Because, say it with me,
TOM CRUISE LOVES THE COCK!
I would not be at all surprised if Katie Holmes hangs herself with the umbilical cord.
Tom made no mention of half-used bottles of KY, shit-stained underwear, persistent anal discharge, swollen red buttocks, a young hispanic boy mysteriously nicknamed “El Grande”, a hyperactive midget covered in mustard, fossilized cum rags, a bug zapper, life-sized cut out of Rosie O’Donnell, and Spudz McKenzie.
That’s the true essence of sex. When you have those things, you are finally free.
Notice he never specifically mentions that he is having this sex with a woman.
Katie sports a strap-on. That’s why she’s always standing behind him in pictures, bending over and hugging him. It’s the only way she can make him smile.
Glib…
Another instance where Tom thinks he is talking like regular people do.
Is so sick of this preachy TOm Cruise shtick…
Like, he reminds me of a QVC host selling his formulas for the “perfect little happy life”
We don’t care Risky-Business!
The best part is when this kid comes out Samoan and Katie has to go on anti-depressants!!
Ummmmmmm Tom likes the cock
Katie doesn’t look at that satisfied.
Tom Cruise = omit curse
cock likes the Tom
Other than having her strap-on perpetually stuck in Toms ass, I think he makes her stand behind him, bent over, because she is much taller than he is. How do you spell Napolean Complex? T-O-M C-R-U-I-S-E!
TOM CRUISE LOVES THE COOOOOOCK!!!
*at all….grr
Devils is Chrome
“Sometimes i like to take this knife and go like this, (pulls knife across his chest) to see how hard i can do it before i pass out. hehehe. yeah.”
Tom Cruise Loves the Big Black C
Happy Time Harry – your posts suck. Kill yourself.
I thought the Church of Scientology condoned sexual intercourse only if it involved rubbing eachothers brains with cold vaseline in rooms filled with blue neon lights while wearing sterilized vinyl full-body cloaks – and don’t they absolutely condemn the touching, viewing, or discussion of genitals? How do you communicate when you have to remain completely silent through the whole ordeal? Oh well. Better than Mormon sex.
“(Meaningless sex outside of a relationship) is really horrible and pathetic and lonely.”
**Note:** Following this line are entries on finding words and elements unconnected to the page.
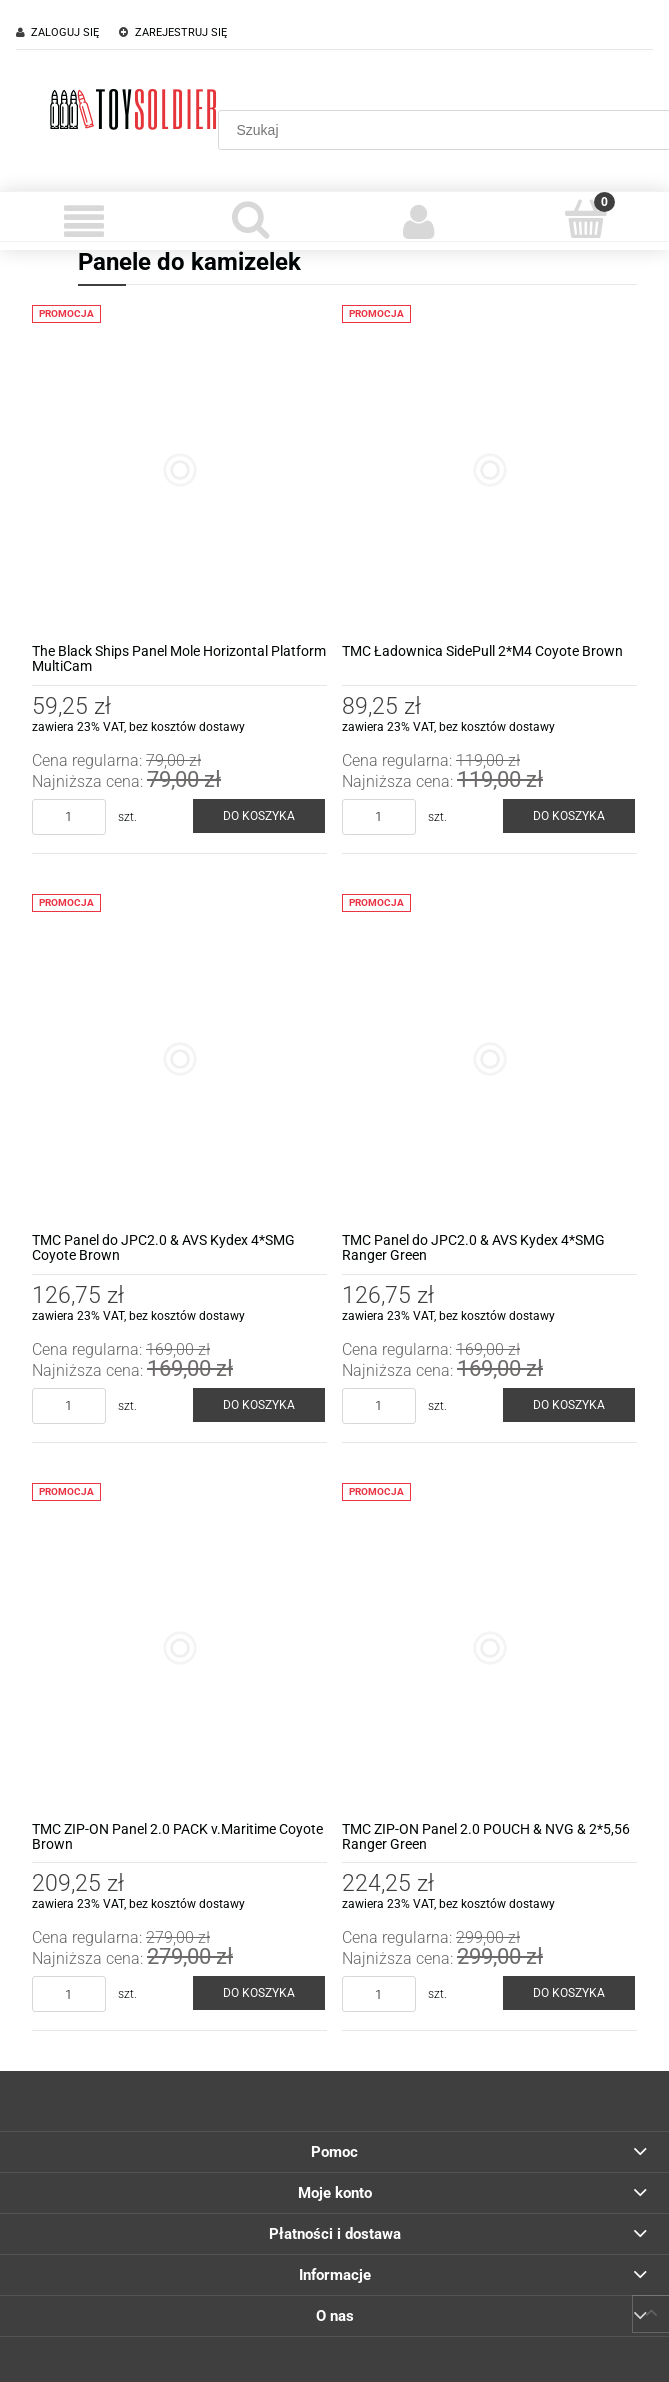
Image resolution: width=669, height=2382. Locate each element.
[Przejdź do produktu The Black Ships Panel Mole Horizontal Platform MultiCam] (179, 470)
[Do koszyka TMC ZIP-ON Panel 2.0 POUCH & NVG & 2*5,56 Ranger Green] (569, 1993)
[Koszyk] (585, 219)
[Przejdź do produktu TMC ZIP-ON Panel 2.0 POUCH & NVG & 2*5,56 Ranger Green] (489, 1648)
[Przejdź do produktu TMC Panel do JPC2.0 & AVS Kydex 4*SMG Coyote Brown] (179, 1059)
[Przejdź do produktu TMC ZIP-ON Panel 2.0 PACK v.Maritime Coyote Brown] (179, 1648)
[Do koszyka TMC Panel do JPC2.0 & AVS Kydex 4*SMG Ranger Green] (569, 1405)
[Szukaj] (250, 219)
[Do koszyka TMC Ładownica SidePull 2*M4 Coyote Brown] (569, 816)
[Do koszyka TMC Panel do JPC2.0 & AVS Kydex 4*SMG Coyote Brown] (259, 1405)
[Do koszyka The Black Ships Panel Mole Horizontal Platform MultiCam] (259, 816)
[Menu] (83, 221)
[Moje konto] (418, 221)
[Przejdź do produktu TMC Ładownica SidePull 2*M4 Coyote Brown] (489, 470)
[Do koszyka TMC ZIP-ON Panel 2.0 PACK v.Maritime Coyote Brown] (259, 1993)
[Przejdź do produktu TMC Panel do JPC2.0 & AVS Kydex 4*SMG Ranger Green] (489, 1059)
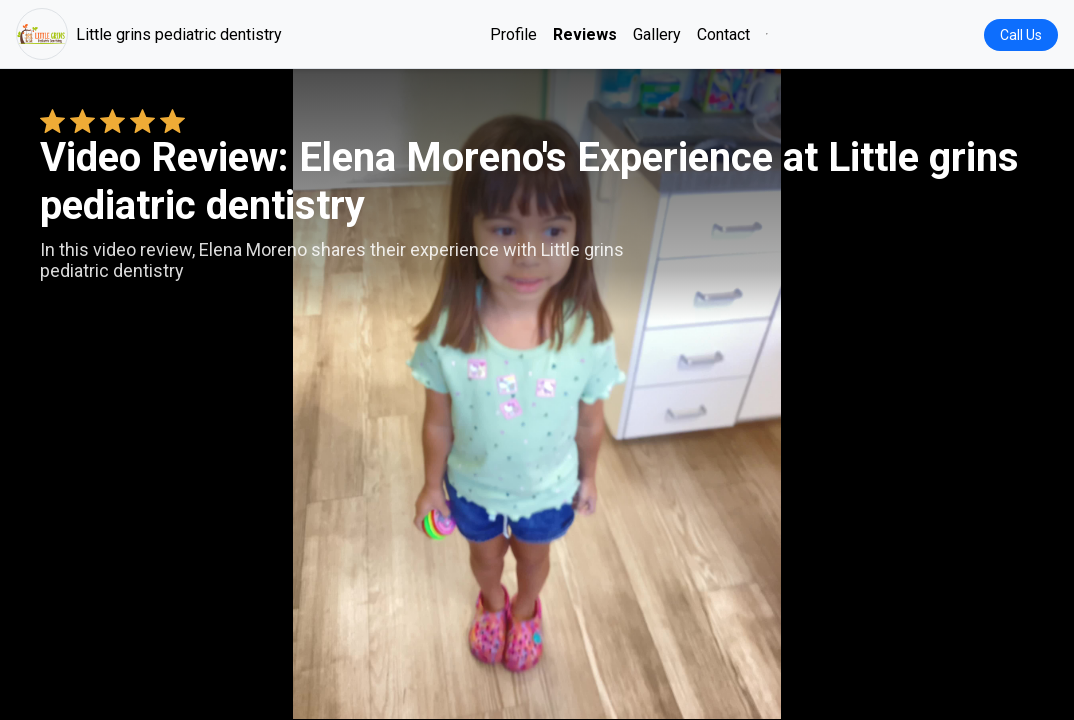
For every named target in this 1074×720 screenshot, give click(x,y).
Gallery (657, 34)
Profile (513, 34)
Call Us (1021, 35)
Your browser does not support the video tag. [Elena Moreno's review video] (537, 394)
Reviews (585, 34)
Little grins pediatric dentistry (149, 34)
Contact (723, 34)
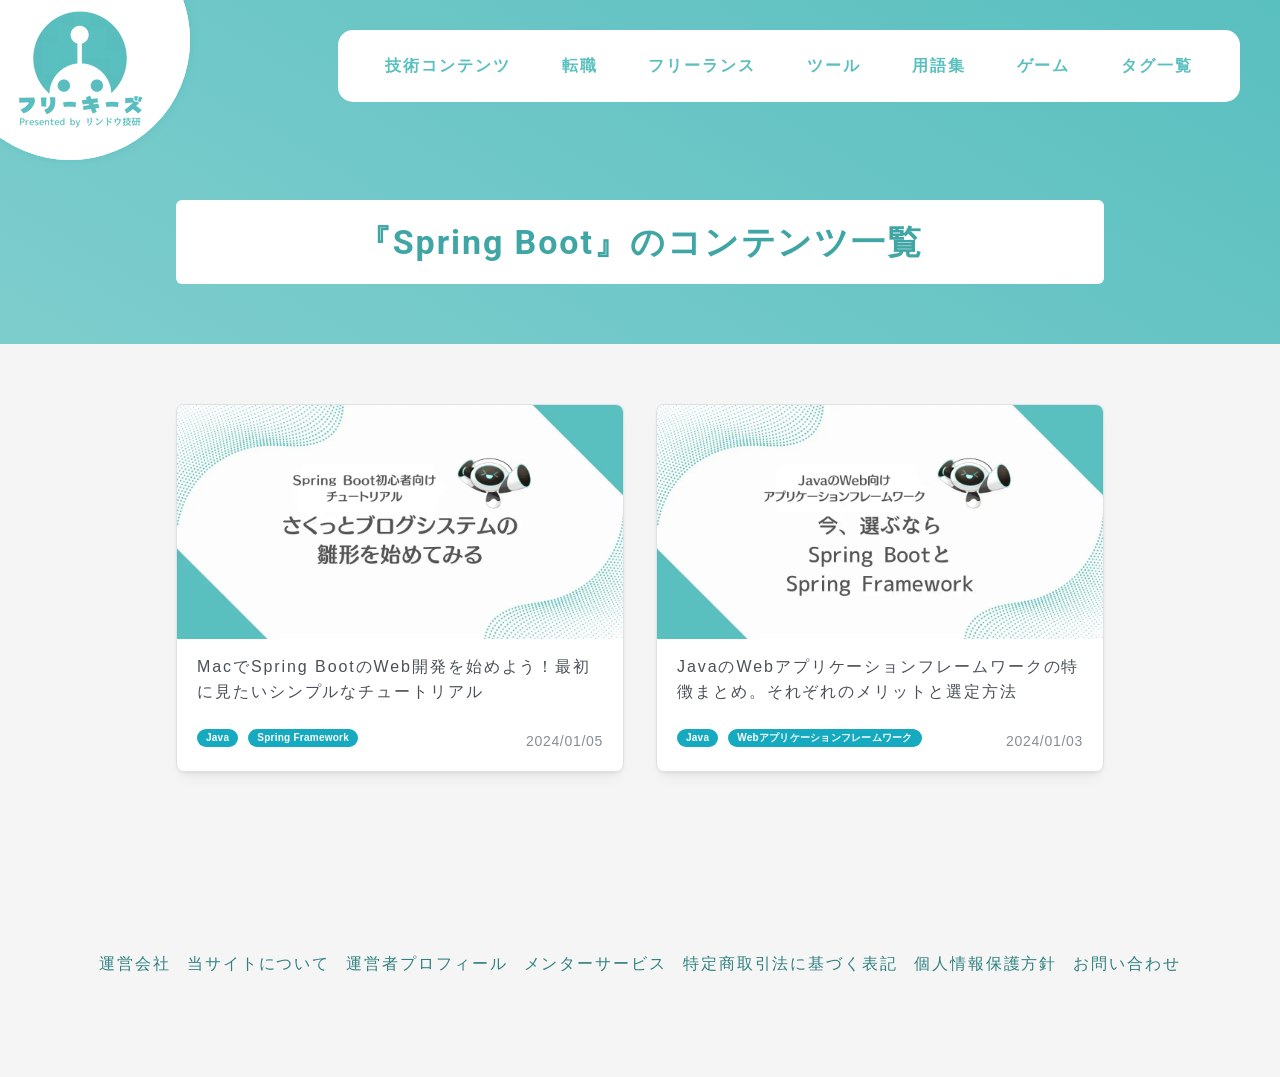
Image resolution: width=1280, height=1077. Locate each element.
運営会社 (135, 963)
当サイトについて (258, 963)
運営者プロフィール (426, 963)
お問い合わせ (1127, 963)
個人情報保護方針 (985, 963)
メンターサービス (595, 963)
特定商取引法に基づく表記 (790, 963)
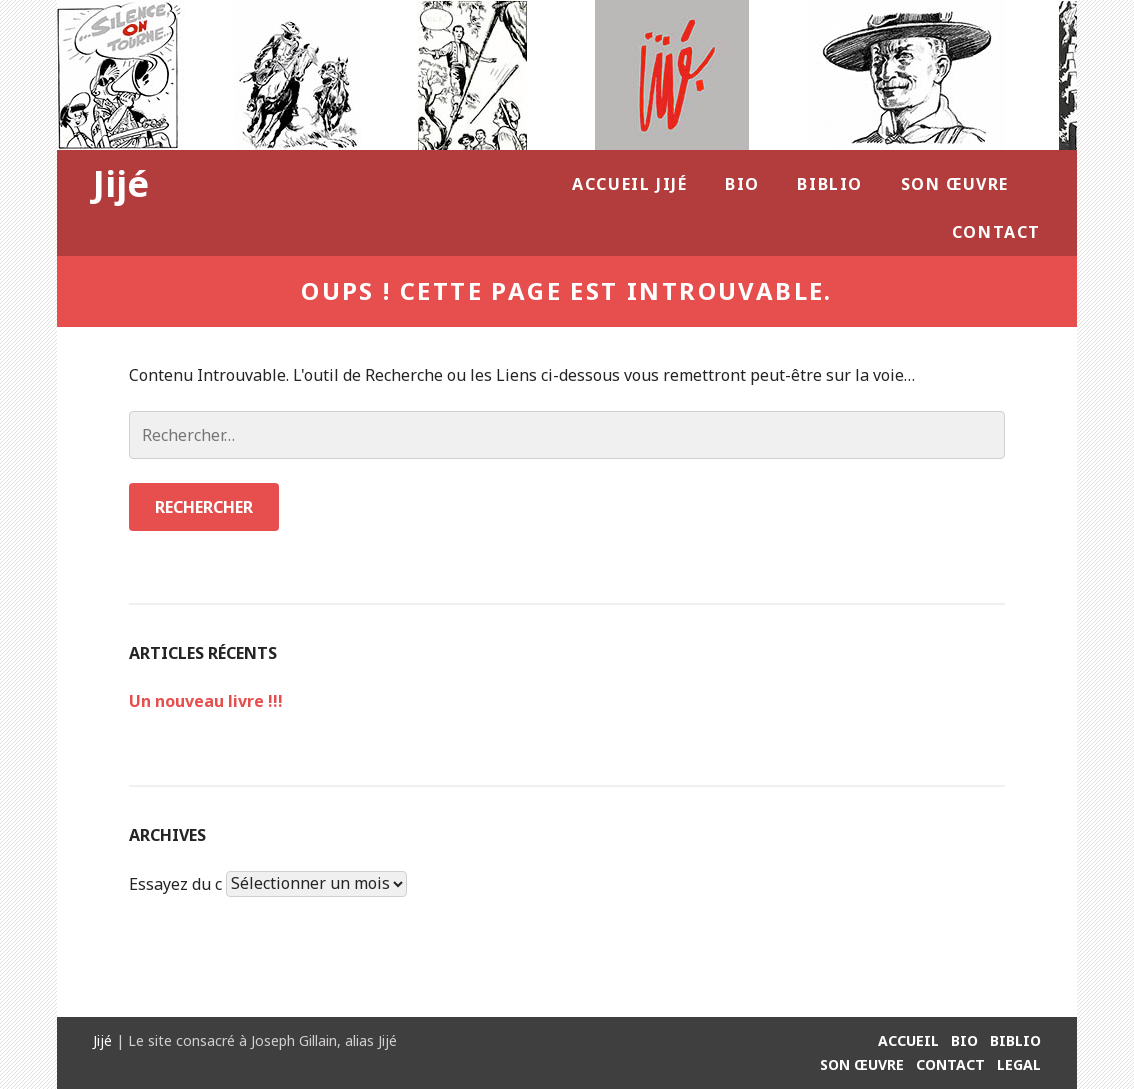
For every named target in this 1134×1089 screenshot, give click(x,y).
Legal (1019, 1064)
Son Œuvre (955, 184)
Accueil (908, 1040)
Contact (996, 232)
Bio (742, 184)
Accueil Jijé (629, 184)
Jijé (121, 183)
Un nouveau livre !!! (206, 701)
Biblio (830, 184)
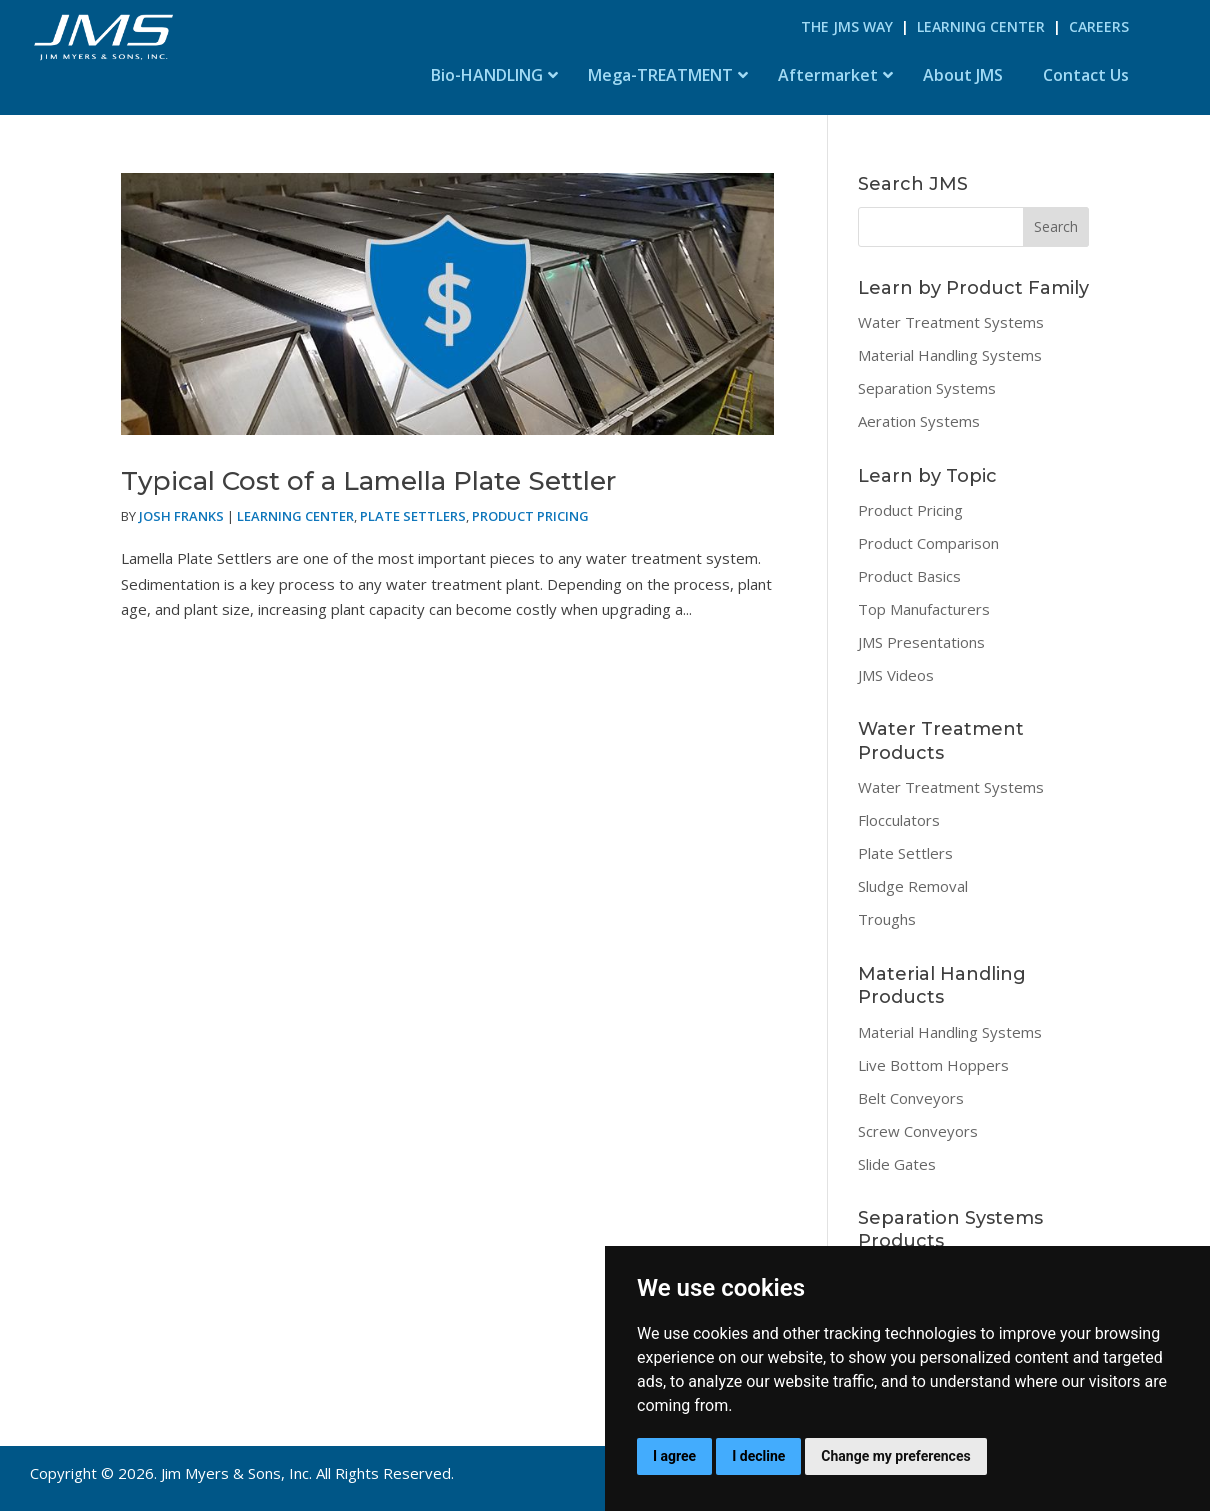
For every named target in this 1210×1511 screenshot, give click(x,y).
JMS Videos (896, 675)
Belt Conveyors (911, 1098)
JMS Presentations (921, 642)
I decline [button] (758, 1456)
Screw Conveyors (918, 1131)
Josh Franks (181, 516)
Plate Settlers (413, 516)
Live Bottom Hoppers (933, 1065)
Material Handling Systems (950, 355)
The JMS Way (847, 26)
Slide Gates (897, 1164)
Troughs (887, 919)
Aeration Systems (919, 421)
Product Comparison (928, 543)
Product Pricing (530, 516)
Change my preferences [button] (895, 1456)
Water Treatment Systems (951, 322)
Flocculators (899, 820)
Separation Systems (927, 388)
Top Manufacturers (924, 609)
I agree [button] (674, 1456)
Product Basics (909, 576)
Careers (1099, 26)
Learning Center (981, 26)
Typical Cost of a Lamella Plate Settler (368, 481)
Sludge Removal (913, 886)
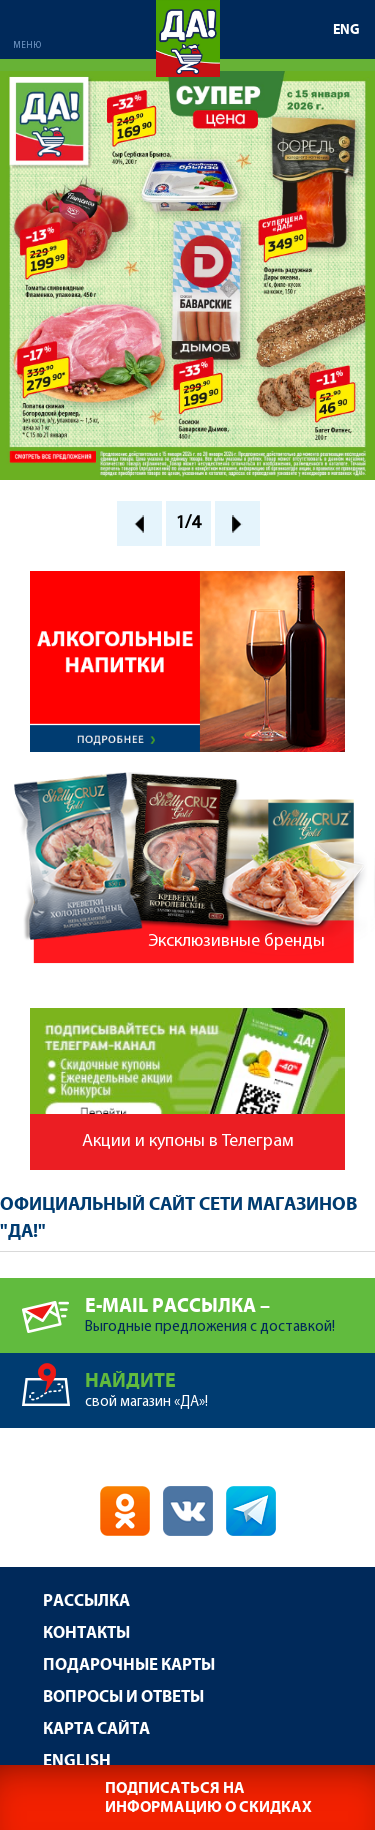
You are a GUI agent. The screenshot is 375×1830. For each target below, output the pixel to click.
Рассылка (86, 1601)
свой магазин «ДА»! (230, 1381)
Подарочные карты (129, 1665)
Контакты (86, 1633)
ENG (346, 30)
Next (237, 523)
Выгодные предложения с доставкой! (230, 1306)
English (77, 1761)
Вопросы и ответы (123, 1697)
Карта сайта (96, 1729)
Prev (139, 523)
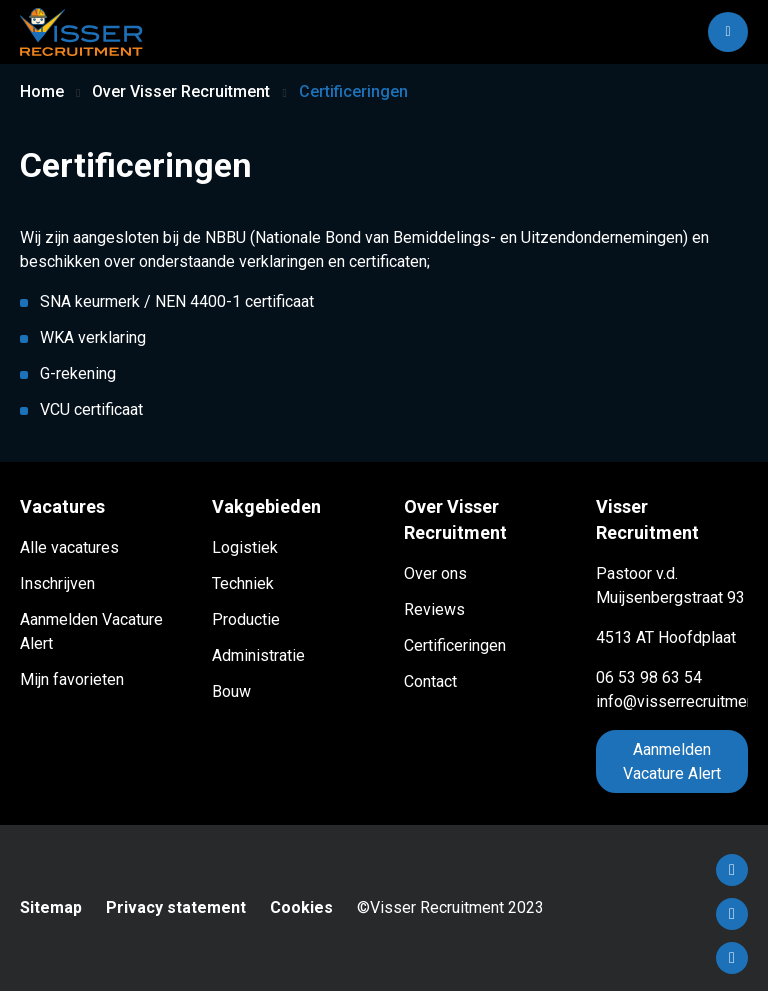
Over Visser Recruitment (181, 91)
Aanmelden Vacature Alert (672, 761)
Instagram (732, 958)
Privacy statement (176, 907)
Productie (246, 619)
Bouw (231, 691)
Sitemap (51, 907)
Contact (430, 681)
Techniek (243, 583)
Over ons (435, 573)
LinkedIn (732, 914)
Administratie (258, 655)
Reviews (434, 609)
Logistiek (245, 547)
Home (42, 91)
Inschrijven (57, 583)
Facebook (732, 870)
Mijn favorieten (72, 679)
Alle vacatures (69, 547)
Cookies (301, 907)
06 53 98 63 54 (649, 677)
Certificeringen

Tom how you can say that about your male German porn star buddy? He is probably crying himself to sleep as I type. Shame on you sir! First you sue him and now you’re saying he meant nothing to you?
#37
Actually Mormon sex ain’t half bad. Especially with the Bishop’s daughter.
Tom Cruise enjoys great sex – especially in the balloon knot.
You know I think Tom is having to explain himself because he is a…. “ittle weenie teenie weenie short di*k man”!
The Mad Scientologist – Sorry Im not thinking up comments to post about george michael in a sailors outfit playing homo with tom cruise…
Freudian slip perhaps?
i think we all know communication has absolutely nothing to do with sex. how many times have you heard, “shut up slut” and then been fuct so good you couldnt walk for days??? countless right? yea me too.
talking is for sissys and gays.
*moment of enlightenment*
oh right its tom cruise.
#39 – How can you enjoy yourself when the bitch keeps crying about how she needs you to hurry up because she’s got to finish churning the butter for her 17 siblings, and keeps calling you “Uncle Ezekiel” when you get rough?
Oshkoshb-goshdammgosh – you would be surprised at the outrageous number of Mormon sex freaks out there….talk about in the closet!
Poo-eaters, anal worshippers, hearty misogynists, bondage lovers, plushies, S&M boot lickers, group sex – you name it, Mormon’s are eyeball deep in it.
#36 I agree with you…and you are quite funny
#44
That’s just foreplay buddy!
actually…i think tom having the squirts after anal is the only bi-product of sex that he has ever experienced…
ya know, i think i could go the whole rest of my life without hearing the words “poo eater” or thinking about what all that entails, and that would make a dandy life for me. as far as the rest of the list in #45…sounds good.
That interview is just one big lie from start to finish.
We all know Tom Cruise loves the cock.